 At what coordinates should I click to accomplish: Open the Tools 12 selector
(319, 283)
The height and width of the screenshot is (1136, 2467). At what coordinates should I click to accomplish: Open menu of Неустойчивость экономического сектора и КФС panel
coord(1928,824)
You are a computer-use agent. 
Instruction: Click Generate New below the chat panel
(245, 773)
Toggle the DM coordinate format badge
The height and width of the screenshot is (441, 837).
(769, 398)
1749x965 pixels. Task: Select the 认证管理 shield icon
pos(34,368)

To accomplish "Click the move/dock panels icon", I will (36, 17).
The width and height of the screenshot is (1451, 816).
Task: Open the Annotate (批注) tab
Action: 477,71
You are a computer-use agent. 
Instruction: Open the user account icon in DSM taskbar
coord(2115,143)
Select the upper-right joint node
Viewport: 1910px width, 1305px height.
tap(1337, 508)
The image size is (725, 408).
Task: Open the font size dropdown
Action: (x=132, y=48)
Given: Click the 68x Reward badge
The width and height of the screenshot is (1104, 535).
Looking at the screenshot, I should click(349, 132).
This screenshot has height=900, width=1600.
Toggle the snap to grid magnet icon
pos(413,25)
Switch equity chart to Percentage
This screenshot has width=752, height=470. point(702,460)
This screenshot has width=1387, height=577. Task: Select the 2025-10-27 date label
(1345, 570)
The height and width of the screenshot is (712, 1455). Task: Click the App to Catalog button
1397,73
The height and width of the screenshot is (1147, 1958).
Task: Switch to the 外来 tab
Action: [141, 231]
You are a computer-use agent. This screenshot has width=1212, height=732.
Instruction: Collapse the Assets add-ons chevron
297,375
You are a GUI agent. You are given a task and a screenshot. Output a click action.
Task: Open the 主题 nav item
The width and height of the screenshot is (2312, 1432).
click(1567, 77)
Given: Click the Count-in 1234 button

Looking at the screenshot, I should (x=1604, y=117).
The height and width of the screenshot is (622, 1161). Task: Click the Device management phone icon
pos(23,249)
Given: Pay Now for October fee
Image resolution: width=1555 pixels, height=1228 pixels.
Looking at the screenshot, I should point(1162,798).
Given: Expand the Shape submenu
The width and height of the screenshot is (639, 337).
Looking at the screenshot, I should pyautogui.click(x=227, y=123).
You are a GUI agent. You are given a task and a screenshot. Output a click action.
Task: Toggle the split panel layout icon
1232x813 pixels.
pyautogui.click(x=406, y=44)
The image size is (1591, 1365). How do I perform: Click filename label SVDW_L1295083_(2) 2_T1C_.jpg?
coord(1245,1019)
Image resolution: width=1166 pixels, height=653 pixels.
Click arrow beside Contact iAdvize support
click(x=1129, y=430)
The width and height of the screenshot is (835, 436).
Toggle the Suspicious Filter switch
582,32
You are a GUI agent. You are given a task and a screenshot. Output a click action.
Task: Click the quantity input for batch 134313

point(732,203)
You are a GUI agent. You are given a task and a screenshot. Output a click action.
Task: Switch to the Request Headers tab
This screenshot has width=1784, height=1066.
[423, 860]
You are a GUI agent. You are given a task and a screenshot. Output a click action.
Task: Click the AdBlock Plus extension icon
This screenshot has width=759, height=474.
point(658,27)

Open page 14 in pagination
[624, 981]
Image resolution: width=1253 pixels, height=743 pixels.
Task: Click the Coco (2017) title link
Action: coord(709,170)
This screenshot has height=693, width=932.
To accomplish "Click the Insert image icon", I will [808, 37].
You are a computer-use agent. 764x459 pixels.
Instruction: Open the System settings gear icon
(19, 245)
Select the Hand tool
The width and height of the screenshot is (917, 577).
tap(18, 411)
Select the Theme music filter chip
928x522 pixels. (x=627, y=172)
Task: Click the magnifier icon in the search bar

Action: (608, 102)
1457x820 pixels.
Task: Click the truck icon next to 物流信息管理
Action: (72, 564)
········
● **ACTION ITEM**
The lines you return should be those above that contain the word "computer", every one of them.

● **SOLUTION TO THIS EXERCISE**
You are a computer-use agent. 
You are a computer-use agent. 
You are a computer-use agent. This screenshot has width=1212, height=732.
You are a computer-use agent. 764x459 pixels.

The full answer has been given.